### THE PROBLEM
Wherever the listing has a line with the string "Choose", copy that line out.

### EXTRACTED RECORDS
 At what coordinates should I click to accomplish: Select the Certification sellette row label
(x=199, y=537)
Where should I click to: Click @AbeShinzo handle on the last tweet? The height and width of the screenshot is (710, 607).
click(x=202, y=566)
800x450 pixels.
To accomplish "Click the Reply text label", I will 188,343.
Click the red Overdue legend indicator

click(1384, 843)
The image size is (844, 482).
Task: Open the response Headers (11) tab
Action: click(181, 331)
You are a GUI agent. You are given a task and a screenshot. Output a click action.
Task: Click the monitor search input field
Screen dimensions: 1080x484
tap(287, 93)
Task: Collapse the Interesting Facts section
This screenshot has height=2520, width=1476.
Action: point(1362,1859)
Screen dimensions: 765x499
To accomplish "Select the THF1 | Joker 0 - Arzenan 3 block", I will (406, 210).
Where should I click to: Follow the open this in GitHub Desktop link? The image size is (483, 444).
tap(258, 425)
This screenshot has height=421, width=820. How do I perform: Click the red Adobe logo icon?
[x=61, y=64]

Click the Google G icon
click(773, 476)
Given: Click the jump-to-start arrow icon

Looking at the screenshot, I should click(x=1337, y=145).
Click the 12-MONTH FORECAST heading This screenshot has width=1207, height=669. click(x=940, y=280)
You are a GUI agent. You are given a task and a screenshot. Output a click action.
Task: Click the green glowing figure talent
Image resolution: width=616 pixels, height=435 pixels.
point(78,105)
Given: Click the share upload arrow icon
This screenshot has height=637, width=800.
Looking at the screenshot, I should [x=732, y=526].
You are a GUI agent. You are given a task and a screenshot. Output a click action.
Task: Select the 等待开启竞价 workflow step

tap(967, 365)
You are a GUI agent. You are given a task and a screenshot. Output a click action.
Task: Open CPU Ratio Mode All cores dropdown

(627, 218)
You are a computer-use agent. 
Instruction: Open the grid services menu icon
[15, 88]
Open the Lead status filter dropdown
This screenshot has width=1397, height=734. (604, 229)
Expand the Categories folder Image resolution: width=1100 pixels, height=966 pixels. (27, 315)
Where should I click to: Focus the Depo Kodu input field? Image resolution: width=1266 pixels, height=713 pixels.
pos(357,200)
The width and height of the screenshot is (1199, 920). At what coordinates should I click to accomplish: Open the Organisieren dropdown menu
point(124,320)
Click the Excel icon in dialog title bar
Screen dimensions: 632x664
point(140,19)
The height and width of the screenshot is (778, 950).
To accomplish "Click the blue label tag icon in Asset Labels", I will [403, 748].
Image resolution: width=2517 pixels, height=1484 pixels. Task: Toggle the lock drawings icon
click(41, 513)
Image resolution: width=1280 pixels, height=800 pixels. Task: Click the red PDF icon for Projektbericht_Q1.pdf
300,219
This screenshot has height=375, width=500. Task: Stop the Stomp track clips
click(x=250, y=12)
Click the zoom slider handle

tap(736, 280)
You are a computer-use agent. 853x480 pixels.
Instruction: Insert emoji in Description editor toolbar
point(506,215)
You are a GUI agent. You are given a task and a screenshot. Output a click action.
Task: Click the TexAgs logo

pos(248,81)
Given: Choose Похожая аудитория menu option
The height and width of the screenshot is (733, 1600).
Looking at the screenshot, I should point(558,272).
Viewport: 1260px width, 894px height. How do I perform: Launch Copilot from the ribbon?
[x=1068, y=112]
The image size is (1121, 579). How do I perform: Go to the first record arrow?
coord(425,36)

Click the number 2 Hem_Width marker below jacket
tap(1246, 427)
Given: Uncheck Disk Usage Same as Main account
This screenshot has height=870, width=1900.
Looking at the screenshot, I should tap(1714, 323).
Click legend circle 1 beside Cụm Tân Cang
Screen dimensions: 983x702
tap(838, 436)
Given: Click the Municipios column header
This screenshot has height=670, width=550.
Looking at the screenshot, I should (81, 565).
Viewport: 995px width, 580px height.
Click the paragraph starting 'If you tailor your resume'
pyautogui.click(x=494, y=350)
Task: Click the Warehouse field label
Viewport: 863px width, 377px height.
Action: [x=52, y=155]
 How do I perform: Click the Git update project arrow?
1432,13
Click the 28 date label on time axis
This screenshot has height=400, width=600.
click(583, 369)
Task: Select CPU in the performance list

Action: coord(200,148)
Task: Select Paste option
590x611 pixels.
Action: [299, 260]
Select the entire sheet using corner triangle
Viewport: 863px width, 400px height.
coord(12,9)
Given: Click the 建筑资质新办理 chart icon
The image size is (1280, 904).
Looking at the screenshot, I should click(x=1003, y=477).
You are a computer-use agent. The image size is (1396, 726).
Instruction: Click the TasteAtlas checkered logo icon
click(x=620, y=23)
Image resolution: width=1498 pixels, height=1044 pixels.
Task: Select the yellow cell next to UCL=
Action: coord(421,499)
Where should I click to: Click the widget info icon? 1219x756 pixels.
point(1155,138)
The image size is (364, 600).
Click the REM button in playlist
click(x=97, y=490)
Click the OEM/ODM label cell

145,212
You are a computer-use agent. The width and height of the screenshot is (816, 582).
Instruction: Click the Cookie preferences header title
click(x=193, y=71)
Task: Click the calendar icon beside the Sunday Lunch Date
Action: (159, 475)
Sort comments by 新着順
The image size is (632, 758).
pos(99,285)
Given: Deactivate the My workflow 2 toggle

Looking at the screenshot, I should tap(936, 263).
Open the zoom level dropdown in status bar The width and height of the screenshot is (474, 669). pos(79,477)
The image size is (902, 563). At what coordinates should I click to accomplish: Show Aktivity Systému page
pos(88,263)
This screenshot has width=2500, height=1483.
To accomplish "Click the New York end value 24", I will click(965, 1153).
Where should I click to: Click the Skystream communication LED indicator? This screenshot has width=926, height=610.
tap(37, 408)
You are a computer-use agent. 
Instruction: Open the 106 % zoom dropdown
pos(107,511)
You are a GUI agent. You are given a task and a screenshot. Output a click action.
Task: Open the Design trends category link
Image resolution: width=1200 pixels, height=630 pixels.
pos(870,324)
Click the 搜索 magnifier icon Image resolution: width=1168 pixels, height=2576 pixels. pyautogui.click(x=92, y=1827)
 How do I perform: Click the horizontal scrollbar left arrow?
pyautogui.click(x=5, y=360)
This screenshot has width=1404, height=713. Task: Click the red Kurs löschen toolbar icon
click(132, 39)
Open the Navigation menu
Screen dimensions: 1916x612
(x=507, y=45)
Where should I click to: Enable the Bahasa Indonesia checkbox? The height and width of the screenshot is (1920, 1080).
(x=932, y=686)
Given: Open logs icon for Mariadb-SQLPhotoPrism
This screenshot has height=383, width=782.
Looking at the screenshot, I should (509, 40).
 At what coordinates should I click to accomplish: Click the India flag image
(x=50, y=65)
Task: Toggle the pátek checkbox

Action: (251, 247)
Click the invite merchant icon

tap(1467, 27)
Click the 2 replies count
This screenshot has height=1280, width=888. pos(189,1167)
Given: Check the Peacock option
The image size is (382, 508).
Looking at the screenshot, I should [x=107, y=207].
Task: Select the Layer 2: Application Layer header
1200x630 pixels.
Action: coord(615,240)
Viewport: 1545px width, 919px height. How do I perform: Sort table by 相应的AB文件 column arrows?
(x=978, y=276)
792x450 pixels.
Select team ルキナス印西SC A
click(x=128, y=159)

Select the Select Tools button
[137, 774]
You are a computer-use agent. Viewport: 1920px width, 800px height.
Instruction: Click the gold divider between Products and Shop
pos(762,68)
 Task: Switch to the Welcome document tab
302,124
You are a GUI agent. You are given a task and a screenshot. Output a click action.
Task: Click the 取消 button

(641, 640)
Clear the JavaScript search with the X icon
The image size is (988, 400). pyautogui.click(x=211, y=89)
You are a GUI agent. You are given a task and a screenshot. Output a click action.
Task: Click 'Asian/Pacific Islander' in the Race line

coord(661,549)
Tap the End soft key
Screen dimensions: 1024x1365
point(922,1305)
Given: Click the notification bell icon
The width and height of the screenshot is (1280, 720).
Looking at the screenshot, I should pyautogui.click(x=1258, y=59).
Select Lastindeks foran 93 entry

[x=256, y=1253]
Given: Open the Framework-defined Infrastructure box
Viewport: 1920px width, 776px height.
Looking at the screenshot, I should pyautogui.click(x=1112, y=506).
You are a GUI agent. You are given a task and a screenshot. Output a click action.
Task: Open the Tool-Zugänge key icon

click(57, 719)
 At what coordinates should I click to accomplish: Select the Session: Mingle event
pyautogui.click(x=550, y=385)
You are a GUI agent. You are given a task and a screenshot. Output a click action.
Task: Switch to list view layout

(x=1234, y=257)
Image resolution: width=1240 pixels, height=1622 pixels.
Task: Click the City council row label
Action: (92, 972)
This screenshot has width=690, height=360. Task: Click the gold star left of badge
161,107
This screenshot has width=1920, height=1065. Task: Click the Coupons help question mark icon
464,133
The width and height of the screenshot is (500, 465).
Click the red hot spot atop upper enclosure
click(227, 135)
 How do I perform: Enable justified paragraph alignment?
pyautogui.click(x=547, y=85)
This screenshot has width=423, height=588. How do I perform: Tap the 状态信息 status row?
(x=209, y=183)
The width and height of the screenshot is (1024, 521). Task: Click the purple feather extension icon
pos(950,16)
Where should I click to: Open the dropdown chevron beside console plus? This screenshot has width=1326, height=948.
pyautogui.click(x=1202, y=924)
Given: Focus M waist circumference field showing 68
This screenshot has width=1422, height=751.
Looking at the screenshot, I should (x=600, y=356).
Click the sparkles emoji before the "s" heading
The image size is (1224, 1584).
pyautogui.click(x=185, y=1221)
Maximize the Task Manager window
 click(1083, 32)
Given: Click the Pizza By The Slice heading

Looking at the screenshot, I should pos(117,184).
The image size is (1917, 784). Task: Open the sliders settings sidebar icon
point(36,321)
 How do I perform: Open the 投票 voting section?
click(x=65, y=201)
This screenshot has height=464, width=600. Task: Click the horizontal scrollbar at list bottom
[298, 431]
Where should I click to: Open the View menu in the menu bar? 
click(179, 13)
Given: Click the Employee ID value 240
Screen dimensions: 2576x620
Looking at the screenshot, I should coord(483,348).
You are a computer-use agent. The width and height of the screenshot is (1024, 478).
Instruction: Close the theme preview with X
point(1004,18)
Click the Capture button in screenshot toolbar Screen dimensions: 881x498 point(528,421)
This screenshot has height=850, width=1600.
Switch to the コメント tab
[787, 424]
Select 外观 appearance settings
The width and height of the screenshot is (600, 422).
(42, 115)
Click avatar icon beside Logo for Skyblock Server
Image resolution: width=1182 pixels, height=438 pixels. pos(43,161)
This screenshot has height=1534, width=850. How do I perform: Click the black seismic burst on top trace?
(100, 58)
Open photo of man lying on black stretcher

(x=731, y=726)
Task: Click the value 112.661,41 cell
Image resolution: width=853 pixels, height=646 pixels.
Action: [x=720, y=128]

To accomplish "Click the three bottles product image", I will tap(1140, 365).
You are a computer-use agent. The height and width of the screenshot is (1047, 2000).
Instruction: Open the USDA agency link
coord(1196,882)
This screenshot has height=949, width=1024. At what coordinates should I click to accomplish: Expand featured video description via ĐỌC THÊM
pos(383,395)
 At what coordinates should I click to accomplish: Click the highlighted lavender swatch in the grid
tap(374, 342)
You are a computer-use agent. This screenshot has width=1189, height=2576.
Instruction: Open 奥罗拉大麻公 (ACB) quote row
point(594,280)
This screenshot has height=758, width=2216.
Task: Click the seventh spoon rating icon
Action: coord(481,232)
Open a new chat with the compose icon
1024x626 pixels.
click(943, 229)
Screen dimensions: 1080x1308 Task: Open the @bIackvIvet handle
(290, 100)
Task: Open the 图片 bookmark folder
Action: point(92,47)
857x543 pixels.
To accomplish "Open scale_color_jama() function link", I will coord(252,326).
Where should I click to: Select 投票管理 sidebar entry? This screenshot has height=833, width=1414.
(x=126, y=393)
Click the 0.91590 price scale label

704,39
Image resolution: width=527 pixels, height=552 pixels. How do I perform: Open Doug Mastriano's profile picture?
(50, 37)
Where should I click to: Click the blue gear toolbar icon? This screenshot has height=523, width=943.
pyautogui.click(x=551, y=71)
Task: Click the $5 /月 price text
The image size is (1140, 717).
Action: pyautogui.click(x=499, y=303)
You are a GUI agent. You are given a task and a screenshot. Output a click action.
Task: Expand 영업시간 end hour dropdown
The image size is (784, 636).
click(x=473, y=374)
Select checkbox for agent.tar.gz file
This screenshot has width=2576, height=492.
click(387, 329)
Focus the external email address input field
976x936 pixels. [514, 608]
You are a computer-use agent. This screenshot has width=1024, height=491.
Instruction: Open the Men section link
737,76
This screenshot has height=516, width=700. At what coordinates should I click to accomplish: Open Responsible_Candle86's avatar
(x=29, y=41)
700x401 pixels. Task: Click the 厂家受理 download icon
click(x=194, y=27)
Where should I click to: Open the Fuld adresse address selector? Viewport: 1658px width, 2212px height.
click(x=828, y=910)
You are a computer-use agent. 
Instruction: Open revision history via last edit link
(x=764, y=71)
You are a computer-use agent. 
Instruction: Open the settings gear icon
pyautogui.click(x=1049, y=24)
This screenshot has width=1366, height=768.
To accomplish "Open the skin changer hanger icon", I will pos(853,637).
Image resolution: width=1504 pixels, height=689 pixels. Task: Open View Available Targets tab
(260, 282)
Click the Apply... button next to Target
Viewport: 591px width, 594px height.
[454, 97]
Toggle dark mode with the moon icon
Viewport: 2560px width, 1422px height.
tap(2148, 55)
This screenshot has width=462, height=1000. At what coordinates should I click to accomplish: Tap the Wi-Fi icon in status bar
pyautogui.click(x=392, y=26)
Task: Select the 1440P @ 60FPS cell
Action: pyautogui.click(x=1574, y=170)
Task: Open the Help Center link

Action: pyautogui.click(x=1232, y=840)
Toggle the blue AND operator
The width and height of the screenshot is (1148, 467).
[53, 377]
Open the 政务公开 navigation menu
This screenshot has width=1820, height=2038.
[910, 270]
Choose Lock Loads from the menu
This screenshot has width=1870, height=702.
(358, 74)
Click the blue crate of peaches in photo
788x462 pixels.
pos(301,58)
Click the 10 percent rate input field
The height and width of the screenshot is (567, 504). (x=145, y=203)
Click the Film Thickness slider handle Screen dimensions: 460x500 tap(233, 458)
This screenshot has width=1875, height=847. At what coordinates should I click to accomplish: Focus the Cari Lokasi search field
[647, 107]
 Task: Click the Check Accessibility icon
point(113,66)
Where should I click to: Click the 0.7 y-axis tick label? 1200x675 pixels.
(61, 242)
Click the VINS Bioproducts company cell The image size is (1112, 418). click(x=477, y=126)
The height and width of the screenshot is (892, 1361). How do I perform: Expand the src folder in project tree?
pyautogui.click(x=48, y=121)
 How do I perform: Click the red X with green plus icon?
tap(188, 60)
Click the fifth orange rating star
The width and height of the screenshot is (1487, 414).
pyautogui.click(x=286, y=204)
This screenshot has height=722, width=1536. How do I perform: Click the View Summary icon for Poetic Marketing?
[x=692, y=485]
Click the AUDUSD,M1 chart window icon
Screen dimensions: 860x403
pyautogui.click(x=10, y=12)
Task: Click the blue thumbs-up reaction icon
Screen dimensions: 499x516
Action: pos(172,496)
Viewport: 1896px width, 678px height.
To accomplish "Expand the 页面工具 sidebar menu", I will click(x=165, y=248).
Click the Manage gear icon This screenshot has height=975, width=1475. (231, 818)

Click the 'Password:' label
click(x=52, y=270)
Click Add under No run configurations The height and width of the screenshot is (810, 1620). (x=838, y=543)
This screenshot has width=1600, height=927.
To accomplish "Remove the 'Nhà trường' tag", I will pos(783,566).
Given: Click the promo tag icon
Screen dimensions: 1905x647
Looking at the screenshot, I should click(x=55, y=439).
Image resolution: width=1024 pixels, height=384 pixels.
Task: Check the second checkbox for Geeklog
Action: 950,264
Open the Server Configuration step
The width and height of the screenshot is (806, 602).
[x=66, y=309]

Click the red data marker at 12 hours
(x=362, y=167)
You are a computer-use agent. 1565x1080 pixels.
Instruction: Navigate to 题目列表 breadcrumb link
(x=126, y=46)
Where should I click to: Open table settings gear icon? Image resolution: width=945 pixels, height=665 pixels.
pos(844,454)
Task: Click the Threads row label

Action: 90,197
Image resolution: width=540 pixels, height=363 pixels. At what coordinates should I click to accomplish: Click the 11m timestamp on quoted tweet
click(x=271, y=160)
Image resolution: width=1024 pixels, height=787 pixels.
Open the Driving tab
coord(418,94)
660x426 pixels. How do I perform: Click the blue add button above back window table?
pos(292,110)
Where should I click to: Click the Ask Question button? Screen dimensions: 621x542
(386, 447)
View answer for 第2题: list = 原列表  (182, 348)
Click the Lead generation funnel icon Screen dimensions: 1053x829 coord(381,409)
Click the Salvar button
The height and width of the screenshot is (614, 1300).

### ANSWER BOX
Given: Choose Похожая аудитория menu option
Choose Lock Loads from the menu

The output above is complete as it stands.